If in the event of a rescue, the party needs to split up, they can stay in touch with each other, at least for some distance.  There were two instances:
1) when during my rescue from a ravine it was prudent to whack to a peak to get a better signal, scout out a landing area or to otherwise signal for help.   
2) In the second case, one member of my party was requested to meet the SAR team at the base of the mountain.  by keeping a radio with the victim & his support crew, they were able to keep abreast of his condition.

In terms of technology, I'll leave it to the pros.  I carry a set of GMRS for this reason;  I would like to have a satellite transponder, but at $300-400 it's not in the budget right now.

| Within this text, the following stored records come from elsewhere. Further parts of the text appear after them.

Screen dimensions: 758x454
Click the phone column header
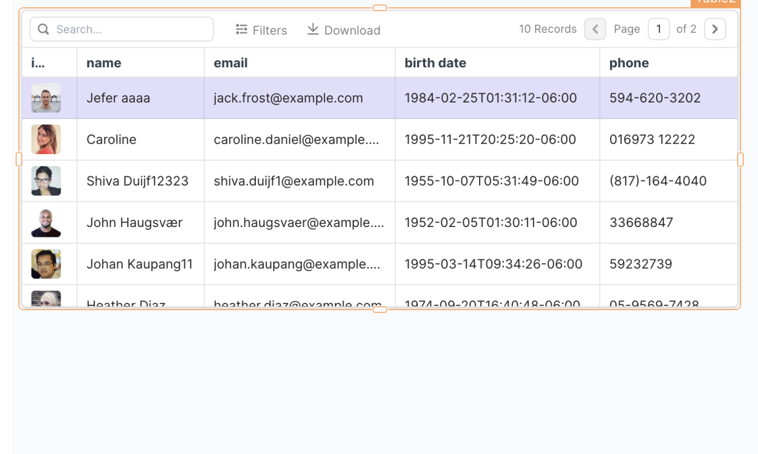pos(629,63)
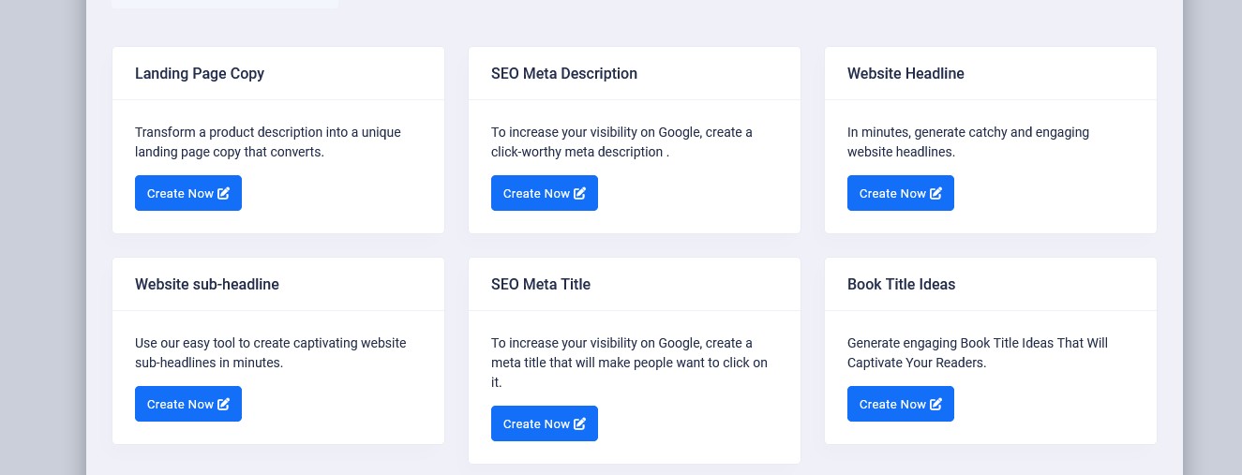Click the pencil icon in Website sub-headline card
Screen dimensions: 1242x475
pos(223,404)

I did a fcc.gov database scan of most powerful gmrs radios today, and it comes down to Midland GXT1000/1050 or the Garmin Rino 520/530, both weighing in at nearly 5watt radiated, 36dbm.


----------



## Skier75 (May 18, 2010)

Most interesting thread here. I often wondered the same thing. We now have a Delorme GPS, not that would be able to contact anyone, but also have a couple of two way radios of which I keep thinking that we should bring them on our hiking trips. Then comes the question of how much stuff is too much to bring, weight being the biggest issue...


----------



## Angus (Jun 2, 2010)

a friend who is a real adventure enthusiast has a SPOT transponder and it is a pretty nifty piece of equipment. In addition to sending out the "911 - Lat/Long" message there is a method to send out a simple status "OK" and have it delivered via email or SMS. When we were out in WY/UT backcountry a few years ago, my wife really liked it. Personally, I think it's a bit of overkill here in NE if you are a 3 season hiker that frequents well-troddened paths. I typically hike with whistle, compass, sometimes an emergency bivsack (with sleeping bag if potential for cold temps), maybe a 2way walkie talkie and let someone know where I'm going and return time, etc.


----------



## thetrailboss (Jun 2, 2010)

Put it on your shoulder and you're good to go.   Oops, wrong radio....


----------



## billski (Jun 6, 2010)

Angus said:


> a friend who is a real adventure enthusiast has a SPOT transponder and it is a pretty nifty piece of equipment. In addition to sending out the "911 - Lat/Long" message there is a method to send out a simple status "OK" and have it delivered via email or SMS. When we were out in WY/UT backcountry a few years ago, my wife really liked it. Personally, I think it's a bit of overkill here in NE if you are a 3 season hiker that frequents well-troddened paths. I typically hike with whistle, compass, sometimes an emergency bivsack (with sleeping bag if potential for cold temps), maybe a 2way walkie talkie and let someone know where I'm going and return time, etc.



Spots are nice.  But the annual fee adds up...


----------